The Didricksons moved to Greybull from Washington state about three and a half years ago to work at Camp Bethel in the Big Horn Mountains. Owner Jamie Didrickson first envisioned the coffee shop while working at the Big Horn County courthouse a couple years later. Coming from coffee central, Didrickson has slung coffee off and on since she was 15. 

“I felt like God put it on my heart,” Didrikson said. The name ‘Dry Bones’ stuck with her, and she looked it up to find Bible verse Ezekiel 37, where the prophet walks through a desert valley and finds a pile of dry bones, which God invites him to speak life into. 

“They rose up in this valley of dead, where it seems like there is no life or no hope, and that has been my story since I moved here three years ago,” Didrickson said. 
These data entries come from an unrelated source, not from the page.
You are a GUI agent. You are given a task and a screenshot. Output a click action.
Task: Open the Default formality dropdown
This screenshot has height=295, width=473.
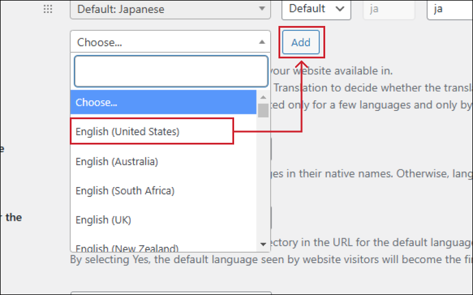point(316,9)
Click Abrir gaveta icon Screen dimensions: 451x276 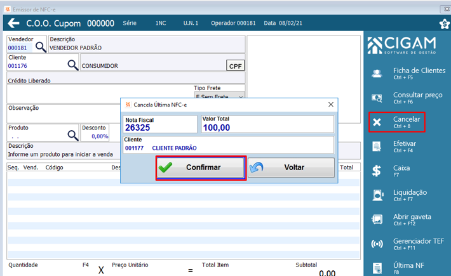pyautogui.click(x=377, y=220)
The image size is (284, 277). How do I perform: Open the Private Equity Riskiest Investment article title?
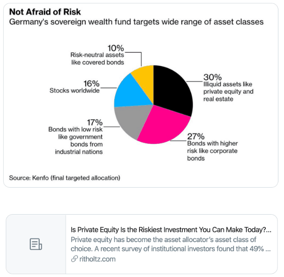point(171,230)
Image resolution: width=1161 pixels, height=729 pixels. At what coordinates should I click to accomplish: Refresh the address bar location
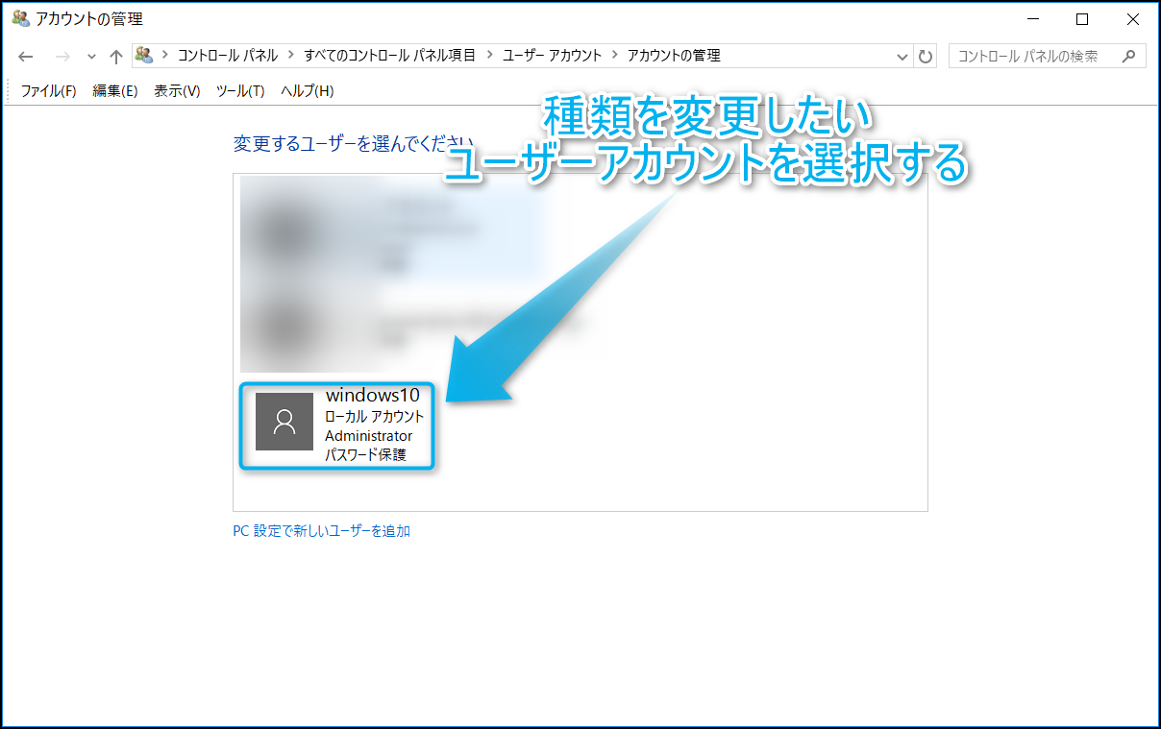[926, 57]
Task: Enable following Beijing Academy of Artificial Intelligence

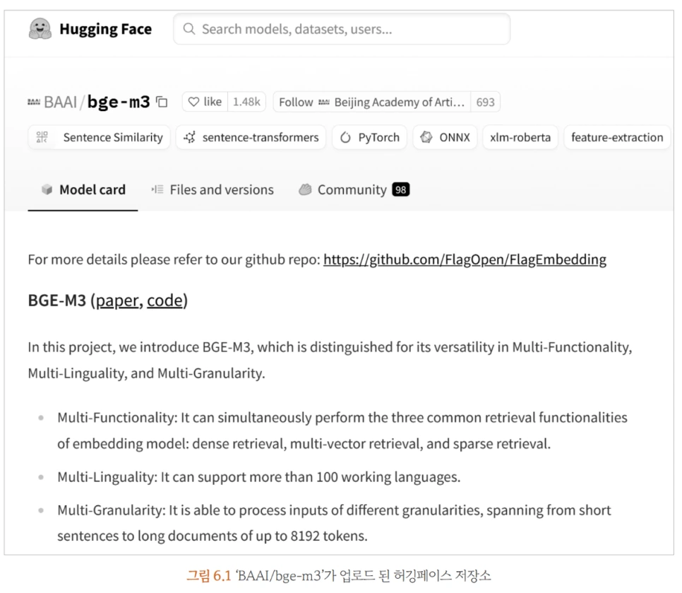Action: 295,101

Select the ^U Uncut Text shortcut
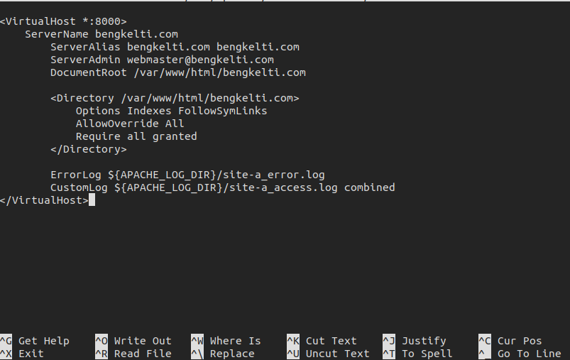pos(328,354)
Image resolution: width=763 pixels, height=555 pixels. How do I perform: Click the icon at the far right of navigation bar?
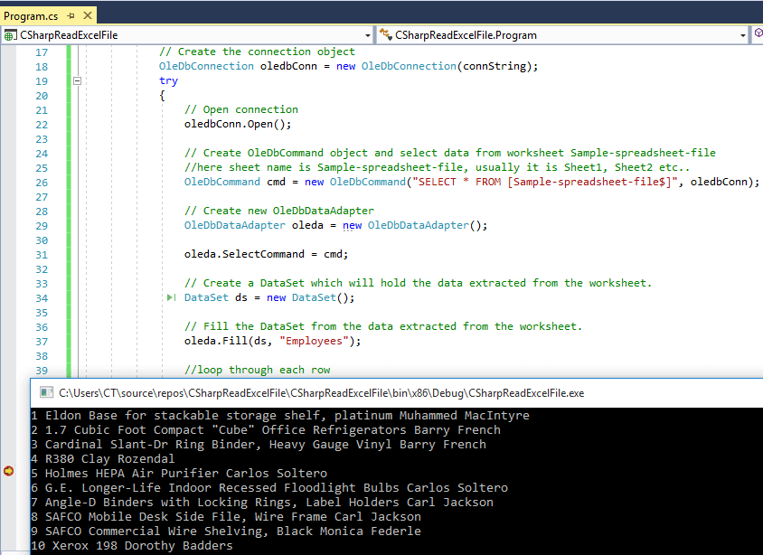758,34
Life has thrown a few wrenches in the Didricksons’ plans. Two weeks before Jamie was originally set to open the shop in early October, her son Wyatt Didrickson received a cancer diagnosis. 

“[Dry Bones Coffee], all of the sudden, became not even a thought in the back of my mind, it was nothing … My son is the priority, and it was all focus on him,” Jamie said.

Wyatt, a 2025 Greybull High School graduate, began receiving treatments for Rhabdomyosarcoma at Seattle Children’s Hospital. Jamie has been back and forth to visit him and plans to continue doing so; two weeks on, two weeks off at Dry Bones. 

Picking up the slack when Jamie is out of town will be Kyleigh Williams, Jamie’s niece who moved out from Washington to help her family get the shop rolling. 

“I feel like this is my baby and I’m entrusting someone else with it – but it’s Kyleigh. She might actually do this better than I can,” Jamie said. “It’s just letting go, it’s just saying, ‘You know what, this is something I can’t control in life right now.’ It’s just opening up my hand and saying … Jesus take the wheel.”

 “Or Kyleigh take the coffee,” Williams interjected. 

It has been the work of a dedicated family and larger community to get the project past the finish line. Thick wood slab shelving and countertops came from Jamie’s father, Randy Simmons’s, sawmill in Port Angeles, Washington. Jamie’s twin daughters, Audrey and Emily Didrickson, will work at the shop after school. 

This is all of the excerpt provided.